Operational risk at a crossroads

Just where is operational risk going? This is the question that, in one form or another, seems to be dropping from the lips of most executives in the field these days. People are clearly worried.

ellen-davis-compressed

I certainly think it has hit a crossroads. The 'founding fathers' of Basel II tried to "let a thousand flowers bloom" and not be very prescriptive in how they structured their regulatory guidelines. This was for a good reason – it is a new discipline, and they wanted to let innovation carry the day. But now, it seems, there is real concern that op risk has hit a wall. Those who tried to implement Basel II as best they could have, in many cases, wound up with software that is out of date, data they don't understand, and policies and procedures that overlap considerably with both audit and compliance.

Some op risk people are leaving the industry, while others are looking for other risk disciplines to shift into. Others are nailing their colours to programmes such as Six Sigma, Coso and Business Process Improvement.

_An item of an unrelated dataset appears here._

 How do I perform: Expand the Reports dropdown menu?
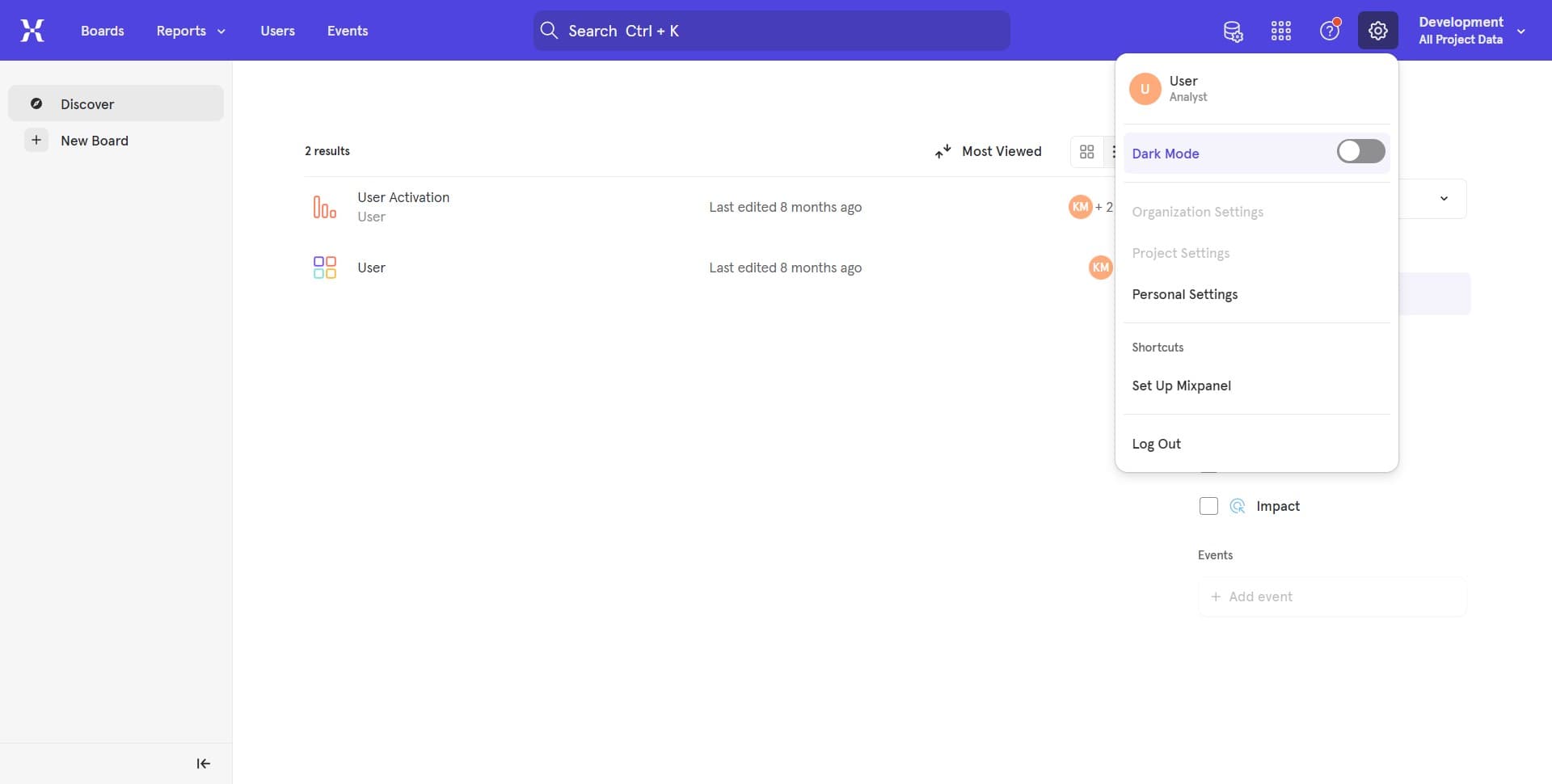(x=191, y=31)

What is the answer? One consultant I spoke to says the industry has suffered because those who shifted into op risk roles four or five years ago came from either risk management or audit backgrounds, and generally tried to apply their previous job's methodologies to op risk. For example, self-assessments and KRIs have come out of an audit approach. Risk management executives focused on collecting data and modelling it.

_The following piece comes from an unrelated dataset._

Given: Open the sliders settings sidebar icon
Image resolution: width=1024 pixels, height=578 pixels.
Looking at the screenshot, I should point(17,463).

I agree with the consultant – who happens to be Ali Samad Khan – that op risk doesn't really fit neatly into either of those two boxes. As a discipline, it has proved to be difficult and unwieldy. The recent report from the Basel Committee on Banking Supervision on how banks are handling the advanced measurement approach – which showed that there was little consensus on anything having to do with op risk – simply underscored what many op risk executives have come to understand is the nub of the problem.

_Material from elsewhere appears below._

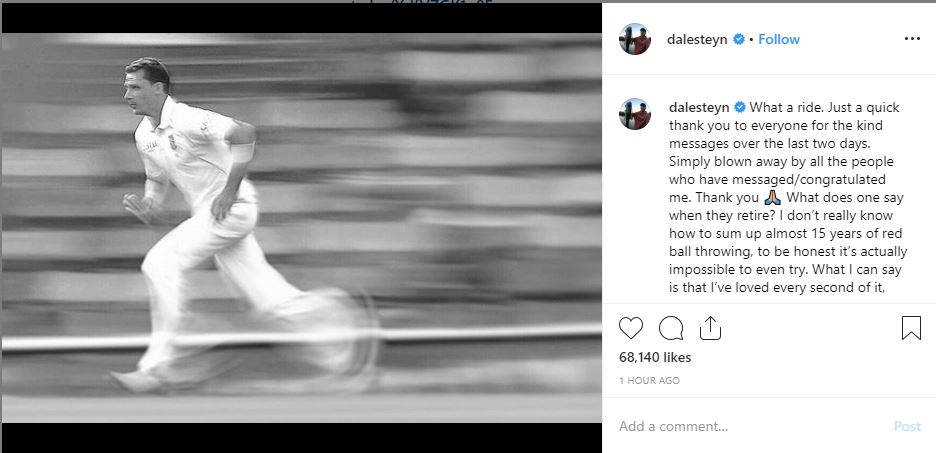
Task: Click the caption text about retirement
Action: 786,198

Fresh thinking is needed on op risk measurement and management.

While I'd not really encourage throwing the proverbial baby out with the bath water – a lot of interesting and useful work has been done – I think that it is the duty of operational risk managers to now set aside the issue of Basel II compliance and ask... what next?

Perhaps it is time to stop borrowing from other disciplines and take an approach that can evolve from the ground, up. What is the core difficulty in measuring operational risk? How can we apply people and technology to solve that difficulty without suffocating the business? How can op risk add value?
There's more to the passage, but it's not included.